Et en effet, dès l’aéroport, le crépitement
des marteaux-piqueurs est omniprésent et, dans tout Tirana,
des immeubles poussent ; au centre, des bâtiments publics
sont restaurés, des trottoirs bitumés. Les centaines
de petits estaminets en plein air qui avaient pris racine, en toute
illégalité, le long de l’avenue « chic
» qui conduit à l’université et longe
la pyramide destinée à célébrer l’éternité
du défunt régime communiste et de son génial
leader ont été détruits. Une quatre-voies,
pompeusement baptisée autoroute (mais empruntée par
des charrettes à cheval aussi et traversée par des
piétons téméraires) relie désormais
la capitale à l’aéroport et à la ville
de Durrës, distante d’une trentaine de kilomètres,
avec son port et ses plages. Le parc automobile qui, au début
des années 1990, était composé de la plus fabuleuse
collection d’épaves importées d’Europe
occidentale et de Grèce qui se puisse concevoir, s’est
amélioré. Des stations services rutilantes poussent
partout le long des routes principales. Sur la côte adriatique
et ionienne, une frénétique autant que chaotique fièvre
de construction a gagné des villes comme Durrës ou Vlora,
le béton est roi, tout comme le commerce criard et vulgaire
propre aux bronze-fesses du monde entier.
Oui, le pays « change », affichant les signes d’une
inévitable modernisation.

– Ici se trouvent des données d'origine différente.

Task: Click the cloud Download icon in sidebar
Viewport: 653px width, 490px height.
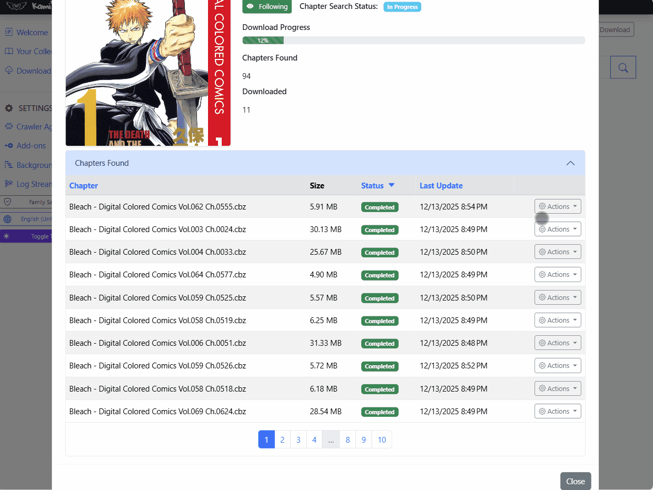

Tout se passe comme s’il
s’agissait, en construisant, élargissant, rénovant,
asphaltant à ce rythme effréné de vouer à
l’oubli le plus imprescriptible cette page d’histoire
toute récente (1997) à l’occasion de laquelle
l’Albanie toute entière mit en scène sous les
yeux incrédules du monde entier quelque chose comme un suicide
national : l’effondrement des « pyramides » spéculatives
qui avaient prospéré sous le regard bienveillant du
pouvoir, la fureur de la masse spoliée par les gros spéculateurs,
les arsenaux pillés, la disparition de toute autorité
étatique, la rue livrée aux pillards et aux émeutiers,
les règlements de compte et les morts par centaines…
Le souvenir de ces semaines où prévalut le plus rigoureux
des retours de la société albanaise à l’état
de nature sera donc, littéralement, coulé dans la
béton et le bitume ; la vitesse anxieuse avec laquelle l’Albanie
d’aujourd’hui s’attache à accumuler les
signes extérieurs d’une modernité qui la rattache
au monde « normal » (voitures, argent, vêtements…)
a partie liée avec le désir non moins tyrannique de
travailler à la disparition (l’érasement du
souvenir) de cette scène traumatique où l’on
voit l’Albanie incarner de la manière la plus rigoureuse
la figure d’une exception en Europe, avec ce moment stupéfiant
d’une auto-liquidation en tant qu’Etat, nation, peuple…
C’est ici que les enjeux généraux de cette
modernisation de rattrapage rejoignent ceux de ce qu’il est
aujourd’hui convenu d’appeler globalisation, mondialisation.
A l’évidence, en Albanie, fuite en avant dans les conduites
mimétiques hypermodernistes et occidentalistes (sous la forme
de la conversion hâtive et fébrile à des usages
d’objets, des dispositifs, des éléments de mode
de vie importée) et rejet compulsif de la mauvaise Histoire,
du mauvais passé (de la mauvaise part de soi-même,
qu’on le veuille ou non) ont partie étroitement liée.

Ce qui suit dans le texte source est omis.